Being able to receive packets is only half of the job. Now we need some code to handles those packets and send responses. We will integrate the the uIP TCP/IP stack that is targeted for tiny MCUs:

It includes examples of simple "hello world" applications that can be enabled. We will just use a simple echo server.

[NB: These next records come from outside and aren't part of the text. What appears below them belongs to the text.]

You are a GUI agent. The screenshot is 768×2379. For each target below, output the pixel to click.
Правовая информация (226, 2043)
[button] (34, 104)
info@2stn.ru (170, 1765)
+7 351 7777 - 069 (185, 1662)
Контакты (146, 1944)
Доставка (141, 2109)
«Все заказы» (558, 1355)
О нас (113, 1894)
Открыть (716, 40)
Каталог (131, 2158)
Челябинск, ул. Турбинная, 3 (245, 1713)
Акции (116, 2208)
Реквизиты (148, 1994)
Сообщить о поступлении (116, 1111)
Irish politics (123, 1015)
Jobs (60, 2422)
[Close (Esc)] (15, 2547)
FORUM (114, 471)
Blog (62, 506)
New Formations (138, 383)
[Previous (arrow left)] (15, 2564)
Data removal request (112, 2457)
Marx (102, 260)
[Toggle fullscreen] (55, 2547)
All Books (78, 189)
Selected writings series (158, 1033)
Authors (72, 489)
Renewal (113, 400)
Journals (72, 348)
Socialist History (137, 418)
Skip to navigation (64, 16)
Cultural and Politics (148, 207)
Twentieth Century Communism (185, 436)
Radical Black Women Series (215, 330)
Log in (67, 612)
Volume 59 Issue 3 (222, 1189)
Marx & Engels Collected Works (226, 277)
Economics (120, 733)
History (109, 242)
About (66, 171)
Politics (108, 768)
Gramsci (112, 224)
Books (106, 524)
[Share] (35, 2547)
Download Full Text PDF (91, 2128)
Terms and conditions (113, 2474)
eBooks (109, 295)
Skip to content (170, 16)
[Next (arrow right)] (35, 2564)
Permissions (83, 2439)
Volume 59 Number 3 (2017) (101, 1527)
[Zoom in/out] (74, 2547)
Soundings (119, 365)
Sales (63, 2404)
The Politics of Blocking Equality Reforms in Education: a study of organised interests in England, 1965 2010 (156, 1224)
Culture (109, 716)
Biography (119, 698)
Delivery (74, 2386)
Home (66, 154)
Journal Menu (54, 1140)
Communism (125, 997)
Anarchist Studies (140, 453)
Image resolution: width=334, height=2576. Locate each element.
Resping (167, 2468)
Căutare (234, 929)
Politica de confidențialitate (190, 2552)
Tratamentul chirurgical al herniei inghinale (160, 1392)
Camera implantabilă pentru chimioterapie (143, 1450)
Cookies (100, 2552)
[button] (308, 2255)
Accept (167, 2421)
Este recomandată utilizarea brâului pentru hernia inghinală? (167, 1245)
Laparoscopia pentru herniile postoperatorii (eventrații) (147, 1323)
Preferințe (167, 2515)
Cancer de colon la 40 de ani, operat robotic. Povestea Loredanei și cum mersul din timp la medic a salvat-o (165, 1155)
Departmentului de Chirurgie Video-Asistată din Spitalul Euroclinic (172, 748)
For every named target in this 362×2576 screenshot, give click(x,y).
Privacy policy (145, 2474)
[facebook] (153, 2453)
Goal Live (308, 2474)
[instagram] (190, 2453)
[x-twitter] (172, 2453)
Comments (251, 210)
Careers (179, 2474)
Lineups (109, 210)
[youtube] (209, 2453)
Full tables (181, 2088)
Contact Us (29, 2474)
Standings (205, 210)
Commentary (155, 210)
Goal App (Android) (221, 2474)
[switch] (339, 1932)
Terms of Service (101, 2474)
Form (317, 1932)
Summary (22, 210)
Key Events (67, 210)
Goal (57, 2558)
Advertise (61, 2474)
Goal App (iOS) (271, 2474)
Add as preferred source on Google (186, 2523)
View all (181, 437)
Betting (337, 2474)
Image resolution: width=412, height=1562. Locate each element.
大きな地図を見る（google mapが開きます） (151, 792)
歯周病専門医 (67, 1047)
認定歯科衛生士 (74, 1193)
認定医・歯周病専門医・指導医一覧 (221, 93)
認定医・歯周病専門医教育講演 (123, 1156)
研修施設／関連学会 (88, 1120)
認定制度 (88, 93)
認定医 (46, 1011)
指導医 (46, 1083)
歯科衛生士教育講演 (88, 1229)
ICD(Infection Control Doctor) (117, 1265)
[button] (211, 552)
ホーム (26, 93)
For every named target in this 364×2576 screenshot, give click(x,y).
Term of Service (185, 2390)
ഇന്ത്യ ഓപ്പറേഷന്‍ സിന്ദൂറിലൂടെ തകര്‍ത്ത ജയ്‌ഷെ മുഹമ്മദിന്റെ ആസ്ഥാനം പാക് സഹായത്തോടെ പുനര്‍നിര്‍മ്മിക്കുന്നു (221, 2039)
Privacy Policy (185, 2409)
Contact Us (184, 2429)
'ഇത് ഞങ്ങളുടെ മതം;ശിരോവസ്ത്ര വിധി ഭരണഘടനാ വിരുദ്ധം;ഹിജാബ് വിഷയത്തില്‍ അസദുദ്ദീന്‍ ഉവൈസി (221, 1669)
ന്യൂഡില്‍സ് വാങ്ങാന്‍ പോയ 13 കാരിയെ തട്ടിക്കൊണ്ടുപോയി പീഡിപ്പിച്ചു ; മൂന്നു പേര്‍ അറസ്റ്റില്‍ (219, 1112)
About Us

uIP requires a header with configuration parameters:

Fortunately, the porting documentation for uIP contains all the necessary information:

The only architecture specific part at this point is to implement the clock source, for which we can use the previously defined tick function:

clock_time_t
clock_time(void)
{
    return timer_get_system_tick();
}

The communication between the driver and the uIP is done using the uip_buf and uip_len global variables representing the current packet buffer, which is used for both receiving and sending packets. Besides that, the appliction needs to call uIP API functions in the main loop.

Testing

With the above setup we can ping our small MCU:

$ ping 192.168.0.2 -c 4
PING 192.168.0.2 (192.168.0.2) 56(84) bytes of data.
64 bytes from 192.168.0.2: icmp_seq=1 ttl=64 time=21.3 ms
64 bytes from 192.168.0.2: icmp_seq=2 ttl=64 time=13.5 ms
64 bytes from 192.168.0.2: icmp_seq=3 ttl=64 time=13.4 ms
64 bytes from 192.168.0.2: icmp_seq=4 ttl=64 time=13.5 ms

--- 192.168.0.2 ping statistics ---
4 packets transmitted, 4 received, 0% packet loss, time 3005ms
rtt min/avg/max/mdev = 13.388/15.442/21.342/3.406 ms

Which is seen in the log:

[583827][INF]: [ENC28J60] rx packet count: 1
[583828][INF]: [ENC28J60] received packet size: 98
01 02 03 04 05 06 60 7d 09 50 8f f4 08 00 45 00 
00 54 cc b1 40 00 40 01 ec a3 c0 a8 00 01 c0 a8 
00 02 08 00 93 22 aa dc 00 04 97 2c 51 65 00 00 
00 00 12 98 00 00 00 00 00 00 10 11 12 13 14 15 
16 17 18 19 1a 1b 1c 1d 1e 1f 20 21 22 23 24 25 
26 27 28 29 2a 2b 2c 2d 2e 2f 30 31 32 33 34 35 
36 37 
[583834][INF]: [ENC28J60] sending out packet size: 98
60 7d 09 50 8f f4 01 02 03 04 05 06 08 00 45 00 
00 54 cc b1 40 00 40 01 ec a3 c0 a8 00 02 c0 a8 
00 01 00 00 9b 22 aa dc 00 04 97 2c 51 65 00 00 
00 00 12 98 00 00 00 00 00 00 10 11 12 13 14 15 
16 17 18 19 1a 1b 1c 1d 1e 1f 20 21 22 23 24 25 
26 27 28 29 2a 2b 2c 2d 2e 2f 30 31 32 33 34 35 
36 37 

And also test the echo application:

$ nc 192.168.0.2 1000
Hello. What is your name?
Lukasz
Hello Lukasz

Summary

As usual source code is the best place to find the details of the implementation. For getting things up and running it's definately enough, for getting full configuration of the ENC28J60, there's still some room for improvement :).